How to complete this task:
In your copy, reproduce the entries exactly as they are, minus the images.

Recorded information:

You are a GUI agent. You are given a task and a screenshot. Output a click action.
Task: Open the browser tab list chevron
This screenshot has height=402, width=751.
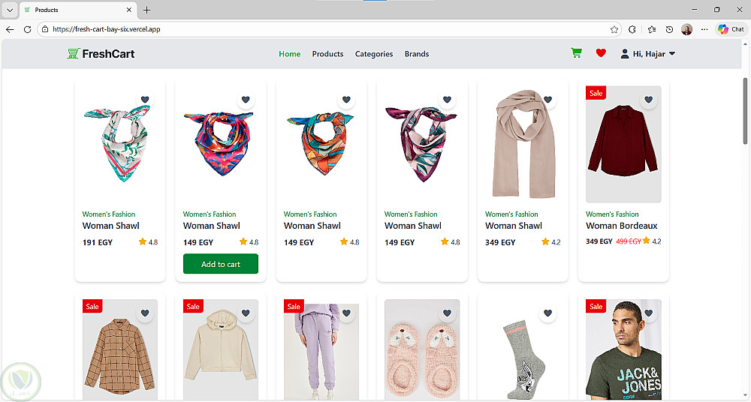coord(10,10)
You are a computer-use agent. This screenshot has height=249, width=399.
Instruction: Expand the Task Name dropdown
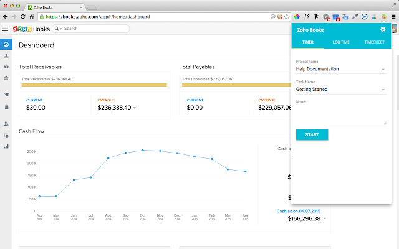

Exercise answer:
You are a GUI agent. You are given a task and a screenshot. Output a click action.
Task: Open the browser tab list chevron
This screenshot has height=402, width=751.
coord(10,10)
You are a computer-use agent. This screenshot has height=249, width=399.
Instruction: Expand the Task Name dropdown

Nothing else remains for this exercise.